All Products
Search
Document Center

DataWorks:Large language model node

Last Updated:Jun 22, 2026

Large language model (LLM) nodes let you process unstructured text data, such as user reviews, product descriptions, and customer service logs, directly in DataWorks pipelines. With natural language instructions, you can perform text summarization, sentiment analysis, content classification, and information extraction without writing complex algorithms, seamlessly integrating AI into your existing ETL workflows.

Prerequisites

Deploy a model service in DataWorks. For more information, see Deploy a model.

Important

The choice of models and resource specifications directly affects the performance and response speed of the model service. In addition, the model service incurs resource group fees.

LLM node configuration

Configure an LLM node with the following settings.

Parameter

Description

Model service

The model service that you deployed in the prerequisites.

Model name

The model from the model service. A default model is preselected.

System prompt

Defines the model's behavior, including its role, capabilities, and rules.

Use the ${param} format to reference parameters.

User prompt

A specific question or instruction for the model. DataWorks provides four built-in templates for quick selection.

Use the ${param} format to reference parameters.

For example, a prompt can be: Select the items that match ${catalog}. In this prompt, catalog is a node or pipeline parameter.

Example

The following example demonstrates how to use an LLM node in a pipeline and pass parameters between nodes.

  1. Log in to the DataWorks LLM service and create a model service based on Qwen3-1.7B. For Resource Group, select the resource group that is bound to the current workspace.

  2. Go to Data Studio and create a pipeline that contains the following nodes.

    image

  3. Configure the assignment node . In the toolbar at the lower right, set the language to Shell and then enter the following code.

    For more information about this node, see Assignment node.
    echo 'DataWorks';
  4. Configure the large language model node.

    1. Select the model service and model name you configured previously.

    2. Set the user prompt to the following:

      Write an introduction about ${title} with a word limit of ${length}.
    3. In the configuration panel on the right, select Run Configuration > Resource Group, and change the resource group to the one that you selected when you created the large model service.

    4. In the configuration panel on the right, under Scheduling configuration > Scheduling parameters , add the parameter title with the value output of the upstream node and the parameter length with a fixed value of 300.

      To bind the output of an upstream node, click the image icon to the right of the value input field.
  5. Configure the MaxCompute SQL node to retrieve the result from the large language model.

    Important

    You must bind the MaxCompute SQL node to a MaxCompute resource.
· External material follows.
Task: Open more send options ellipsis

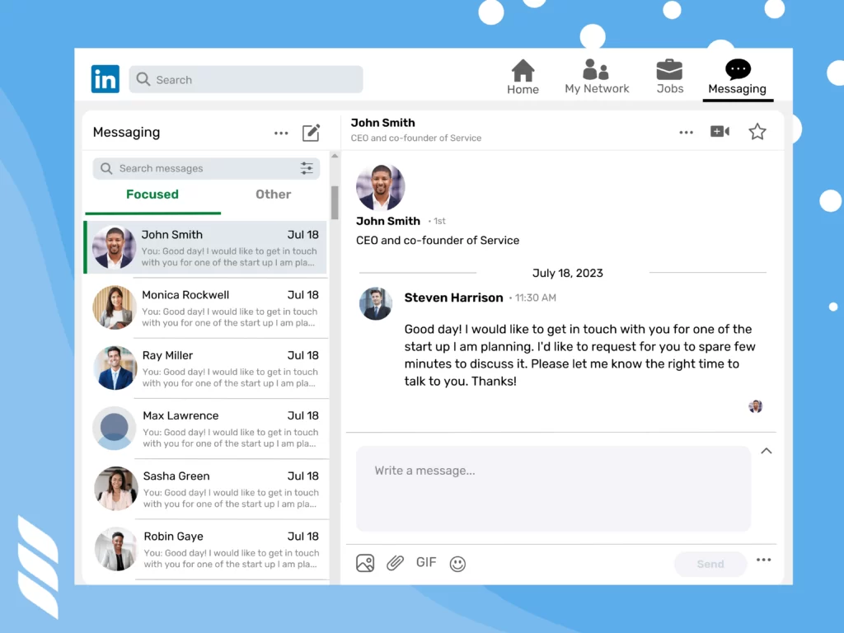Action: click(763, 560)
If you do not have a resource, you can use a Shell node to display the output instead.

    1. Enter the following code:

      select '${content}';
    2. In the configuration panel on the right, select Run Configuration > Resource Group, and change the resource group to the one that you selected when you created the large model service.

    3. On the right, under Scheduling Settings > Scheduling Parameters, add the parameter content and set its value to output of the upstream node .
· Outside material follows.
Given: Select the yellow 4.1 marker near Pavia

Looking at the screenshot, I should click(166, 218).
      To bind the output of an upstream node, click the image icon to the right of the value input field.

      Once bound, the parameter value is displayed as The outputs parameter of the llmtest node is bound.

  6. Return to the pipeline, click Run at the top, and in the pop-up window, enter the run parameters.
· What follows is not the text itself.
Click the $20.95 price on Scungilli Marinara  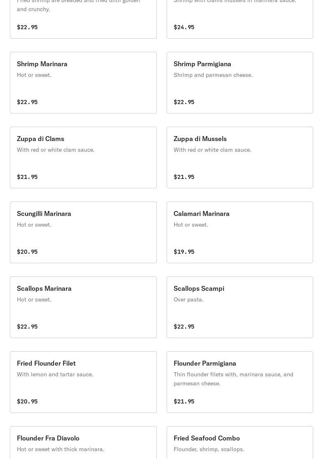coord(27,252)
  7. After a successful run, the MaxCompute SQL node returns a result from the large language model similar to the following:

    DataWorks is an enterprise data development and management platform from Alibaba Cloud. It supports data collection, cleansing, integration, scheduling, and visualization for large-scale data processing.
    It provides a visual interface, connects to various data sources, and features powerful task scheduling and data quality monitoring.
    DataWorks handles both real-time and batch processing, helping enterprises manage data as assets and improve efficiency.
    Its unified process helps build reliable data pipelines for data governance and intelligent analysis.